Navigating a temporary architecture business through the challenges of Covid-19.

28th January 2021

11 months, ¼ million hours in the field, 75k skating customers and zero Covid-19 cases.

Many have asked how it was possible for Arena to deliver projects such as London Stadium seating reconfiguration and the build of Edinburgh Rugby’s training stadium amidst the global pandemic.

Their track record thus far is zero reported cases of Covid-19 on any construction site or at any of the 3 live ice rink attractions, which ran from early December until they were forced to close on entering Tier 4, on 20th December. This period accounted for a quarter of a million worked hours for Arena crew.  How were Arena able to deliver a zero-transmission rate for their employees or indeed the public, during their live ice rink attractions, where they welcomed over 75k customers through their doors, in the toughest of Tier 3 scenarios?

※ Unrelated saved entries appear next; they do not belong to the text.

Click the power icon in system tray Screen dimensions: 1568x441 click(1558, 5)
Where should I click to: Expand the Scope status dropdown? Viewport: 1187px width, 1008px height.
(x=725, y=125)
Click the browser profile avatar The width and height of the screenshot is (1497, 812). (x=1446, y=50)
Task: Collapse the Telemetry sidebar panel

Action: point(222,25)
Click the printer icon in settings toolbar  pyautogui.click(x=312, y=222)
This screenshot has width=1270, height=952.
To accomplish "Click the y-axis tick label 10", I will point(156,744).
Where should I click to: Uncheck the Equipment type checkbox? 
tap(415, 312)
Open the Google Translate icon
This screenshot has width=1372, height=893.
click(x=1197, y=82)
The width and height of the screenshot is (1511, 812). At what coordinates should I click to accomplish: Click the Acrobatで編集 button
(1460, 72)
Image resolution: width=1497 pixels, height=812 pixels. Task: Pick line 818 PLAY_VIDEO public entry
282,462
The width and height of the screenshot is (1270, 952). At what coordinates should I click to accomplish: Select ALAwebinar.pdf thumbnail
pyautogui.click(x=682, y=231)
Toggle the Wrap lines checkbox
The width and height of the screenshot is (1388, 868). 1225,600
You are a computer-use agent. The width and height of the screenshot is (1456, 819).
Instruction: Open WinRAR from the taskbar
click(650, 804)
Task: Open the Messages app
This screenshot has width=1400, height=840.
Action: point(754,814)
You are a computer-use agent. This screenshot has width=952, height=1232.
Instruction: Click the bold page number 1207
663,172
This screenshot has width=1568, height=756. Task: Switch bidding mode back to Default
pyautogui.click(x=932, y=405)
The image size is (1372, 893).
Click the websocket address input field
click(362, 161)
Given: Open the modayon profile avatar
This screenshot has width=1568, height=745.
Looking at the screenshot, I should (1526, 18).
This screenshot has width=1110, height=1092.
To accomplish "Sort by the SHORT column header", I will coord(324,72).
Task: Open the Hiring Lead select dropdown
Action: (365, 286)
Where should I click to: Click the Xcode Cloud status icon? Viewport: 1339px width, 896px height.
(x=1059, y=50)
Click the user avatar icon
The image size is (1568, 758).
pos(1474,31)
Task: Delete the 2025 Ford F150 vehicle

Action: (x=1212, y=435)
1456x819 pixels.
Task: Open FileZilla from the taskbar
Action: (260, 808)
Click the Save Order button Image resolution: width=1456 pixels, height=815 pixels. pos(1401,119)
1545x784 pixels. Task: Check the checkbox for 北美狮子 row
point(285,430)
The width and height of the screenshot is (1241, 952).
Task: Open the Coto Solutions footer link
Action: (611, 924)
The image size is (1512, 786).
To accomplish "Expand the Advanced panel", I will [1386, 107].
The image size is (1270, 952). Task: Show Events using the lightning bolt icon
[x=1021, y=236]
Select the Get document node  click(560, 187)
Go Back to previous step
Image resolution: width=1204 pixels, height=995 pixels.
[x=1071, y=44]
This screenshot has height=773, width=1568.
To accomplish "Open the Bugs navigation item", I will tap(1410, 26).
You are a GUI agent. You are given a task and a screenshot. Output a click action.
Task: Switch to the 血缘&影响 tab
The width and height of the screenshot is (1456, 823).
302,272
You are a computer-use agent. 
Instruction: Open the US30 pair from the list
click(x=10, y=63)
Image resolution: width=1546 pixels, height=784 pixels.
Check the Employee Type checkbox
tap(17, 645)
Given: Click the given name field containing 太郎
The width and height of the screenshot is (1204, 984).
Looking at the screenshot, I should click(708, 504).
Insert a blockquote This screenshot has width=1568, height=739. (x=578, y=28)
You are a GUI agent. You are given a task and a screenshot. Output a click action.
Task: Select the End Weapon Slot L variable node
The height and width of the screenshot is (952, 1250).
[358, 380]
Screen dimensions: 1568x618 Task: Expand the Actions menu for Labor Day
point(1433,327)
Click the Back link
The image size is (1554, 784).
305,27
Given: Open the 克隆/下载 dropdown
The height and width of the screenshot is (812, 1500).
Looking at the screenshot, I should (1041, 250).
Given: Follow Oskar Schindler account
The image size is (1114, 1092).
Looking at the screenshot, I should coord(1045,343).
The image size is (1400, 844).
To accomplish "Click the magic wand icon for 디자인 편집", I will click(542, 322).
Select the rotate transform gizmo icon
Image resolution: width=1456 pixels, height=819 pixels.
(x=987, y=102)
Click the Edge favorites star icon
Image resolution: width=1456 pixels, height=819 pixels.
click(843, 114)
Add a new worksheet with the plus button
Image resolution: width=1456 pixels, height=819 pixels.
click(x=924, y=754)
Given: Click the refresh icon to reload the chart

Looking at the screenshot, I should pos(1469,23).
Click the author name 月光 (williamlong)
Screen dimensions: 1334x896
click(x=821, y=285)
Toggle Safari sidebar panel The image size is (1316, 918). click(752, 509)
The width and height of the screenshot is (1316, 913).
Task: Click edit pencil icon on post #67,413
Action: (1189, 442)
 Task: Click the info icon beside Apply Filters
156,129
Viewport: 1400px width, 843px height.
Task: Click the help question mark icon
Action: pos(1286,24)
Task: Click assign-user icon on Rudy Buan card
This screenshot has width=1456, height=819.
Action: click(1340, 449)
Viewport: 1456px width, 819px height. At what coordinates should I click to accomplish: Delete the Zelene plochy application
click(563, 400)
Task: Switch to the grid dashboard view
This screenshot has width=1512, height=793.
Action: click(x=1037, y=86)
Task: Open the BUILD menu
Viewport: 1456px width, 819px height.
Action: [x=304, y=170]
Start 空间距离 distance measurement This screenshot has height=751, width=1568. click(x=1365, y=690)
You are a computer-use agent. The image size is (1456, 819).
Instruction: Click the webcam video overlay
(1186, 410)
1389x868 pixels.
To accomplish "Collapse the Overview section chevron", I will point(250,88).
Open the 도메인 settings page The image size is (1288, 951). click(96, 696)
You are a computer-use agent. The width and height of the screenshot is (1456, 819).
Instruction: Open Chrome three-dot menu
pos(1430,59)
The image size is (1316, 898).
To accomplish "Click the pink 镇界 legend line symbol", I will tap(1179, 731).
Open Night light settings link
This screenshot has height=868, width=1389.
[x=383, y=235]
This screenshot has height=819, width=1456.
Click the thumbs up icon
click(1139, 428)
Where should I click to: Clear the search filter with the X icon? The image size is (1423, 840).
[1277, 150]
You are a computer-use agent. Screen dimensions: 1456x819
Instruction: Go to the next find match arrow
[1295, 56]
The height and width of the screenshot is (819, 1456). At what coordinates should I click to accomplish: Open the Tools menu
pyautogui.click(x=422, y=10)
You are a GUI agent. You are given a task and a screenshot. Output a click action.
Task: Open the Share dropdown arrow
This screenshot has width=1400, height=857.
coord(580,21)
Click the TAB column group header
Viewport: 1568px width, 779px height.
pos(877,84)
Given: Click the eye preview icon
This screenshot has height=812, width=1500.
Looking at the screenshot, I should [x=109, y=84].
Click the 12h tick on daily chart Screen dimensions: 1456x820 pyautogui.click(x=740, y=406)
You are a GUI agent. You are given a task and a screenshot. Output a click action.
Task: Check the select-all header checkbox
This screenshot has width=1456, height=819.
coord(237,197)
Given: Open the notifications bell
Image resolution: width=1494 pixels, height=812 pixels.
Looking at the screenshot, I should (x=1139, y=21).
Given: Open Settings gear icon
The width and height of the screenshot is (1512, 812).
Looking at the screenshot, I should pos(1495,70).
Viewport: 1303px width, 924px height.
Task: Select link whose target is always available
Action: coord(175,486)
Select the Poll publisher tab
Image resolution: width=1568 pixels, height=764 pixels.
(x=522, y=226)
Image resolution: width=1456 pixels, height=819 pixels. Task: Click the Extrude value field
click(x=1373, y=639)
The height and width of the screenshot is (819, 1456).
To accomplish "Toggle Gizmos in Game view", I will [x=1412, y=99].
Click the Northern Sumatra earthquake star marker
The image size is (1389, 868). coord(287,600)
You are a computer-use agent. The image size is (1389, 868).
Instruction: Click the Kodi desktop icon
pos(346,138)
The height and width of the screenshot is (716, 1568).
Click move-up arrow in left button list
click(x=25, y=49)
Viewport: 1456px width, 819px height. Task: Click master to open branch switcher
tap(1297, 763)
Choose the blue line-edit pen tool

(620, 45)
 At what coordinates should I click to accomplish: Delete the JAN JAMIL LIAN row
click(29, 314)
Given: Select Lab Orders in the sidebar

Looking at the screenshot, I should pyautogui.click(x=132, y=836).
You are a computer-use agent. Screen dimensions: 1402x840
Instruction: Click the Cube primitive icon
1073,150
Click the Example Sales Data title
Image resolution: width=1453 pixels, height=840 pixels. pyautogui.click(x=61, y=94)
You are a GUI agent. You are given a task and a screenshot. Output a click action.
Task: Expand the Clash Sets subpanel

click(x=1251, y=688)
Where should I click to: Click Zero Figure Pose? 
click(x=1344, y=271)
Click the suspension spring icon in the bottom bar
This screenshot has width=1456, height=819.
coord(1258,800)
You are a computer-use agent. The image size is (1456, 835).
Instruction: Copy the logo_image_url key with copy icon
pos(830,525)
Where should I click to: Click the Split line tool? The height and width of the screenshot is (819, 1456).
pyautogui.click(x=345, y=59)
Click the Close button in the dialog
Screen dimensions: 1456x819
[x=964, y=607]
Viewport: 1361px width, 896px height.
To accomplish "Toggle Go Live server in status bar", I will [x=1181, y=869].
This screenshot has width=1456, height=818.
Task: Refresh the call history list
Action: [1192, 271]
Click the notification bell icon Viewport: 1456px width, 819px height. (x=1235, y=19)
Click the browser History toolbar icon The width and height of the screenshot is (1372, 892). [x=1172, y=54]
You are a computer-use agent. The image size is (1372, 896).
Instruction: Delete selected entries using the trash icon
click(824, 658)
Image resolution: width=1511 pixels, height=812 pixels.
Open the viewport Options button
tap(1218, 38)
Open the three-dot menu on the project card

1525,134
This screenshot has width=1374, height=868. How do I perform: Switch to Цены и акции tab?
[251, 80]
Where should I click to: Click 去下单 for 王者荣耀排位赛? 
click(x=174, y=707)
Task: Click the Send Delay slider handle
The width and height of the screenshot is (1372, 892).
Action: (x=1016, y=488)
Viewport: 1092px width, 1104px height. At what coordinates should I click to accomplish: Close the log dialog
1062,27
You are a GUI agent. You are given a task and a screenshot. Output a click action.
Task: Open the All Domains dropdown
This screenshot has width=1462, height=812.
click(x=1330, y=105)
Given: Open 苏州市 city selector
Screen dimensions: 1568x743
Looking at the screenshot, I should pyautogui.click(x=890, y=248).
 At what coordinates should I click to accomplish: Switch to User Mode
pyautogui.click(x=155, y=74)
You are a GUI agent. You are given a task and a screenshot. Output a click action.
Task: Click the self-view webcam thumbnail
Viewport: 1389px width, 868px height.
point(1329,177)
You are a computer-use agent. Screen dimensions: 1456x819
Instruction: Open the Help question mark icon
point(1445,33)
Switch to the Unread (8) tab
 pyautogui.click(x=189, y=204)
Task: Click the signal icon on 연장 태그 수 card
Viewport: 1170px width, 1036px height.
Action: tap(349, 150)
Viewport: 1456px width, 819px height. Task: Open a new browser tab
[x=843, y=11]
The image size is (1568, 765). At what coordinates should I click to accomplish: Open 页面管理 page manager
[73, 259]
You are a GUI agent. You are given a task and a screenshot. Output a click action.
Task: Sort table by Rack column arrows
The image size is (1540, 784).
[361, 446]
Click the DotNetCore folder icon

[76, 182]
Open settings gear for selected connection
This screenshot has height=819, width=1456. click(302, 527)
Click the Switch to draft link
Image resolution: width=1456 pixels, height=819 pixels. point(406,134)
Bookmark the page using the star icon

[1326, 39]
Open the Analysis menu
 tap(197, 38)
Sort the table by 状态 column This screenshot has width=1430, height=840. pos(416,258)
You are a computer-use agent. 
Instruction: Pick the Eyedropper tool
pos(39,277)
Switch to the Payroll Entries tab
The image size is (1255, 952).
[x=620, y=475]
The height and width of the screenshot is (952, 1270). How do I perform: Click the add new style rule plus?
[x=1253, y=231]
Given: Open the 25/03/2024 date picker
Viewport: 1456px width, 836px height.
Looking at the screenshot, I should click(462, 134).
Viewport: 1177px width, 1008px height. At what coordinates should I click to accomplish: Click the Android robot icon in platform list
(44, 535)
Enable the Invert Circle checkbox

Here’s a little insight into how Arena has consistently delivered Covid-secure construction sites and live events since the virus arrived in March 2020.

Arena’s ability to react positively and quickly to the COVID -19 outbreak focussed on its leadership team’s knowledge of the standard “Hierarchy of controls”. This enabled the business to translate and implement risk management strategies into actions, to ensure the safety of their workforce during the peaks and troughs of the pandemic so far.

 

Eliminate the ability for transmission.

From the first few cases back in February 2020, Arena were in planning mode, looking at which staff were critical to be in the workplace and on site and removing the requirement for social contact by embracing and pro-actively developing new software solutions. Newly developed software solutions allowed Arena to plan and interact safely with their employees.

Immediately, surplus numbers of crew attending sites and locations were removed using strict criteria, which determined the necessary crew numbers for safety critical activities. This meant Arena had to be very clear with clients on extended build and de-rig times to ensure their expectations were met. Minimising staff travel and focusing on critical, minimal crew numbers also supported the environmental objectives of the business, by achieving fossil fuel and carbon reductions.

 

Reduce the potential for transmission.

Time, distance, shielding and cleaning were the focus pillars of the plans to reduce the potential for transmission amongst those staff remaining in the workplace. 

Tasks were planned to reduce the frequency and time workers were within 2 metres of each other and PPE, including face coverings, was mandatory [unless within cohorts]. Workers were appraised of the new rules and workstations were set up to promote working side by side or facing away from each other, rather than face to face.  All employees used PPE, cleaning products and sanitising products to ensure that before and after they utilised equipment, workstations or canteen areas, they could provide a safe area for themselves and the next user.

 

Isolate potential infected employees

The development of a robust and adaptable cohort system ensured that teams did not mix and potentially spread the virus throughout the Arena business.  These teams were standalone and kept as small as safety permitted [usually 3].  Inter-cohort mixing was managed, where needed, utilising face coverings, time restrictions and personnel placement.  Usual concurrent activities, between trades and sub-contractors, were stopped and work schedules extended, with clear, two-way communication to clients in order to manage expectations.

 

Control the standards required to reduce transmission.

All staff were kept up to date with changes in procedures through regular communications. Managers and supervisors ensured the continued adherence to required standards through positive interventions and proactive planning.

 

PPE

Where PPE, other than general face coverings, was required (some of the work Arena completed meant a higher risk of contact with the virus) suitable Respiratory Protective Equipment [RPE] was provided to teams. Essential training in its use was provided and all relevant staff completed professional ‘face fit’ testing.  This not only ensured the equipment was suitable but also provided the employees with confidence in its ability to protect them.

 

Behaviours

Arena recognised, from the start of the pandemic, that the actions of their staff were paramount in the success of any project.  The key to this was to encourage an open and collaborative approach between the leadership team and those working in the midst of the crisis.  Therefore, Arena worked on, and will continue to do so, building trust in a system where any issues could be openly discussed and addressed, to promote a safe and positive environment.

 

Arena is proud to have continued to trade during this pandemic, with the safety of their customers and staff at the forefront of their actions, resulting in zero Covid-19 reported cases.

 

Alex Spinks, Arena’s Head of Health, Safety and Environment said, “The pandemic has certainly kept them on their toes, the ability to operate construction sites and live events safely was paramount to the longevity of their business.  Arena jumped straight into planning mode, made quick, informed decisions and followed with quick, impactive actions.  They have very much remained in planning mode.  Business continuity planning has become business as usual. They will continue to ‘plan, do, review and modify’ as the situation evolves.”

 

Kate Karagholi, Arena’s Marketing Director said, “The constant collaboration, consultation and communication with their key clients over the past year has solidified and cemented Arena's relationships and set us in good stead for when They come out the other side of the pandemic. Arena's brand reputation has been boosted by the fantastic testimonials received from their many partners, who have seen the Arena Standard at its absolute best and very much consider us ‘a safe pair of hands’.”